Alphonse Mucha (1860-1939)
Art nouveau painter, illustrator and poster designer who spent most of his life in France. Mucha produced illustrations, advertisements, decorative panels, and designs, which became among the best-known images of the period.
Franz Kafka (1883-1924)
Franz Kafka was one of the major German-language fiction writers of the 20th century. He was born to a Jewish family in Prague. His most famous works are The Trial, Metamorphosis, The Castle, and Amerika. Kafka often described surreal and suffocating worlds of confusion in his books. Today, many use the adjective Kafkaesque to mean “living in absurdity.” When in Prague, you can visit the Franz Kafka Museum.
Karel Čapek (1890-1938)
Czech writer and playwright. Karel and his brother Josef first introduced the word “robot” in their science-fiction play R.U.R. in 1921. Čapek also wrote many politically fueled works dealing with the social turmoil of his time. Čapek campaigned in favor of free expression and strongly opposed the rise of both fascism and communism in Europe. Though nominated for the Nobel Prize in Literature seven times,Čapek never received it.
Jaroslav Seifert (1901-1986)
Seifert was a writer, poet and journalist. He won the Nobel Prize in Literature in 1984 “for his poetry which endowed with freshness, sensuality and rich inventiveness provides a liberating image of the indomitable spirit and versatility of man.” Seifert published over 30 collections of poems and children’s literature.
Milan Kundera (born 1929)
Another Czech writer Milan Kundera reached the international fame by his novels The Unbearable Lightness of Being (1985) and Immortality (1990). He is acknowledged as one of the world’s best contemporary writers. Kundera became a naturalized French citizen in 1981 after going into exile in 1975.
Miloš Forman (born 1932-2018)
Miloš Forman was a Czech film director, screenwriter, actor and professor who lived in Czechoslovakia until 1968 before leaving the country for the United States. Forman is considered one of the most significant film directors of his time. He received the Oscars for his films One Flew Over the Cuckoo’s Nest and Amadeus. He also directed a film version of the musical Hair.
Václav Havel (1936-2011)
A well-known dramatist, essayist, former dissident and the first president of the Czech Republic. The central theme of his literary texts is human identity and the mechanisms of dehumanized power. In the 70’s and 80’s Havel became a leading figure in the pro-democracy movement Charter 77. During his lifetime, Havel received numerous state honors and awards. The international airport in Prague was renamed to Václav Havel Airport Prague in 2012.

• [Aim of the exercise]:
Answer these questions from the biographical notes above:
1. In which play did Karel Čapek and his brother Josef first introduce the word "robot"?
2. In what year did Jaroslav Seifert win the Nobel Prize in Literature?
3. What was the international airport in Prague renamed to in 2012?

• [Dataset entries]:
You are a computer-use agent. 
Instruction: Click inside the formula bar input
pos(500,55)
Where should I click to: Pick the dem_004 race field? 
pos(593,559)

• [Answer to this task]:
1. R.U.R. (1921)
2. 1984
3. Václav Havel Airport Prague